The results of the differential usage test can be visualized using a bar plot of the odds ratios for each codon. Codons with odds ratios greater than 1 are used more frequently in the highly expressed genes, while codons with odds ratios less than 1 are used more frequently in the lowly expressed genes.
```{r}
du_test$codon <- factor(du_test$codon, levels = du_test[order(-global_or), codon])

ggplot(du_test, aes(x = codon, y = log2(global_or))) +
    geom_col() +
    labs(x = NULL, y = 'log2(OR)') +
    theme_classic(base_size = 12) +
    theme(axis.text = element_text(color = 'black'),
          axis.text.x = element_text(angle = 90, vjust = 0.5, hjust = 1))
```

`cubar` also tests for differences in codon usage at the family and subfamily levels.
```{r}
du_test2 <- du_test[!amino_acid %in% c('Met', 'Trp'), ]
du_test2$codon <- factor(du_test2$codon, levels = du_test2[order(-fam_or), codon])

ggplot(du_test2, aes(x = codon, y = log2(fam_or))) +
    geom_col() +
    labs(x = NULL, y = 'log2(OR)') +
    facet_grid(cols = vars(amino_acid), space = 'free', scales = 'free', drop = TRUE) +
    theme_light() +
    theme(axis.text.x = element_text(angle = 90, vjust = 0.5, hjust = 1))
```

#### Codon usage optimization
`cubar` provides a function to optimize codon usage for heterologous expression.

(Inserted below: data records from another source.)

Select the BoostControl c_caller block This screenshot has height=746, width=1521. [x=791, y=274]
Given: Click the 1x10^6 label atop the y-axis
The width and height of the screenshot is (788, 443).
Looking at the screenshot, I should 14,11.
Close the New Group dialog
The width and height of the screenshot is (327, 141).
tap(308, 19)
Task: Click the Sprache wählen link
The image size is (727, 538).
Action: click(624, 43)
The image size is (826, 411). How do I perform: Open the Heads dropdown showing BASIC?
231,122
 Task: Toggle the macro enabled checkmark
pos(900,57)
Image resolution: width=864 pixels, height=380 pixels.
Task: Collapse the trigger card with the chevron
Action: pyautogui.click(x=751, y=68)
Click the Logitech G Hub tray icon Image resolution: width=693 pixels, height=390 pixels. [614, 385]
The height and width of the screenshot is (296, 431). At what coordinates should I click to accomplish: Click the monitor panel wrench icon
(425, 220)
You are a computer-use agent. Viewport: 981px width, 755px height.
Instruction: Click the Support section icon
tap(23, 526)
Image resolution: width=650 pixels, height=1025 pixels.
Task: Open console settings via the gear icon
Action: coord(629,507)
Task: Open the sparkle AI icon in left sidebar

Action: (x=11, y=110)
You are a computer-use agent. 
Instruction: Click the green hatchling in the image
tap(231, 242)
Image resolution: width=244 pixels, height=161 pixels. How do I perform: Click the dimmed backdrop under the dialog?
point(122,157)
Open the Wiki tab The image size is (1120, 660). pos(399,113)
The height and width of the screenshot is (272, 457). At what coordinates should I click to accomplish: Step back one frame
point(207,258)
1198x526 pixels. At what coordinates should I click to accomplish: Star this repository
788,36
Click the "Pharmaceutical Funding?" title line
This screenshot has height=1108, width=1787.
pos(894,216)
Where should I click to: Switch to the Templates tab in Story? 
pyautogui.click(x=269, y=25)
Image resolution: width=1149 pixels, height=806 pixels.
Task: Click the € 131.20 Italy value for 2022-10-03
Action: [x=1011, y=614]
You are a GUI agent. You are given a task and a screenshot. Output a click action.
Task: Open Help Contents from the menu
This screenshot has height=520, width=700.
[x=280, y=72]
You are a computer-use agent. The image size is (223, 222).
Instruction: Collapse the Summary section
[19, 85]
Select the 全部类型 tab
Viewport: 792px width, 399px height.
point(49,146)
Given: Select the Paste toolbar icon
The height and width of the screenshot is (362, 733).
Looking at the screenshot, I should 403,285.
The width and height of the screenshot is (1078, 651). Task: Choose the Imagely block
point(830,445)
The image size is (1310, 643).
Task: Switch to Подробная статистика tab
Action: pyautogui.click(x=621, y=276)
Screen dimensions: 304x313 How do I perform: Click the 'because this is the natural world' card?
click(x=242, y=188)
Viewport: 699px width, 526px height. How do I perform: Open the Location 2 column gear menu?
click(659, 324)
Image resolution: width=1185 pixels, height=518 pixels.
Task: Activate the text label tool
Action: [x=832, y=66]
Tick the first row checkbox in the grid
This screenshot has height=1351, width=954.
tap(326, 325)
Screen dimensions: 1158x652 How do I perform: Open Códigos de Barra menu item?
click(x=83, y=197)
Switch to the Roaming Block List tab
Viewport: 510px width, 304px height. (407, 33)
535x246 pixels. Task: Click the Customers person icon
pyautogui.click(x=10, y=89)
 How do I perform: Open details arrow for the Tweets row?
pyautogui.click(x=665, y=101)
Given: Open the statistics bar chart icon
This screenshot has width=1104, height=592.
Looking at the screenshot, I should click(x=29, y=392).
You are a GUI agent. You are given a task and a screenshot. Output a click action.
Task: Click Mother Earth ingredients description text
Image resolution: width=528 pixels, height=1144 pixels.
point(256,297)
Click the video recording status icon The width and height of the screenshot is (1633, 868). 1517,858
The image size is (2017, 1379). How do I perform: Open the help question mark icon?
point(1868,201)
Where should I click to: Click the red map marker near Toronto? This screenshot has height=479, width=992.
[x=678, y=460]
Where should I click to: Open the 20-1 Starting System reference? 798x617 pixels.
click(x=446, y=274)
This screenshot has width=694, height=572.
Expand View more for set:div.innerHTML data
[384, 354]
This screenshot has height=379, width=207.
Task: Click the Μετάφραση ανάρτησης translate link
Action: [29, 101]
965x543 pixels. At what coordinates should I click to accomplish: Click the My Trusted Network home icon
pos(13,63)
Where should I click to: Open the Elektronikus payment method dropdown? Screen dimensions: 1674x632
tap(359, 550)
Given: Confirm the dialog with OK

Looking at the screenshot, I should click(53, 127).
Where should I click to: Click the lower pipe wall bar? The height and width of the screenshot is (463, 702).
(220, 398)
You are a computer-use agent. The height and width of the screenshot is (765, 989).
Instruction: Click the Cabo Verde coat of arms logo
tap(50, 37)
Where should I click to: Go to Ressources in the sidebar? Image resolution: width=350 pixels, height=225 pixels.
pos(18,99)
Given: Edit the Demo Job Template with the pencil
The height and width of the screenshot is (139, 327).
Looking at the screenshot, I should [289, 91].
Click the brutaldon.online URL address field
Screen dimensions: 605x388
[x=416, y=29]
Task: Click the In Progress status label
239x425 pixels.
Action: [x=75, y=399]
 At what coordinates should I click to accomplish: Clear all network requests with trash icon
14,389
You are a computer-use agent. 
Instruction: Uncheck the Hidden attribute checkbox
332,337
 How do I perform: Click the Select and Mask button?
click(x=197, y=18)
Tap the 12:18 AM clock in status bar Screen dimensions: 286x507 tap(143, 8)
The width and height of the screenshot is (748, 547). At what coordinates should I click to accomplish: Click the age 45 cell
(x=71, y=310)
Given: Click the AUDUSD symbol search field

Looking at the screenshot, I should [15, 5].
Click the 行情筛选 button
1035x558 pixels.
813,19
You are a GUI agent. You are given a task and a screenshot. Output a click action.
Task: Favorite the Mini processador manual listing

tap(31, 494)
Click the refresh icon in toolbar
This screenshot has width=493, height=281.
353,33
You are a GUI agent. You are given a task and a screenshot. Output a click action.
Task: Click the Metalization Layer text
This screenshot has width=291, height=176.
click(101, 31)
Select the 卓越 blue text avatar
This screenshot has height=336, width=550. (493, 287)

Here is an example of optimizing the codon usage of the yeast gene YFR025C (HIS2) based on the optimal codons calculated earlier.

```{r}
# optimize codon usage to the optimal codon of each amino acid
opc_aa <- est_optimal_codons(yeast_cf, codon_table = ctab, level = 'amino_acid')
seq_optimized <- codon_optimize(yeast_cds_qc[['YFR025C']], optimal_codons, level = 'amino_acid')

# CAI before and after optimization
plot_dist(cai, 'CAI') + 
    geom_vline(xintercept = cai['YFR025C'], linetype = 'dashed', color = 'red') +  # before
    geom_vline(xintercept = get_cai(count_codons(seq_optimized), rscu_heg),
               linetype = 'dashed', color = 'black')  # after
```

#### Sliding-window analysis
`cubar` provides a function to perform a sliding-window analysis of codon usage bias. This analysis can be useful for identifying regions of a gene that exhibit distinct codon usage patterns. Here, we demonstrate how to perform a sliding-window analysis on YLR106C, one of the longest yeast genes.

```{r}
swa <- slide_apply(yeast_cds_qc[['YHR099W']], .f = get_cai,
                   step = 30, before = 20, after = 20, rscu = rscu_heg)

# plot the results
slide_plot(swa, 'CAI')
```


### FAQ

What do families and subfamilies mean in `cubar`?
> A codon family is the set of codons encoding the same amino acid. For a large codon family that has more than four synonymous codons, `cubar` will break it into two subfamilies depending on the first two nucleotides of codons. For example, leucine is encoded by six codons in the standard genetic code. `cubar` will break the six codons into two subfamilies: `Leu_UU` for `UUA` and `UUG`; `Leu_CU` for `CUU`, `CUC`, `CUA`, and `CUG`. Unless otherwise stated, codon weights for most indices are calculated at the subfamily level. However, there are options to estimate optimal codons and perform codon optimization at the family level to suit different user needs.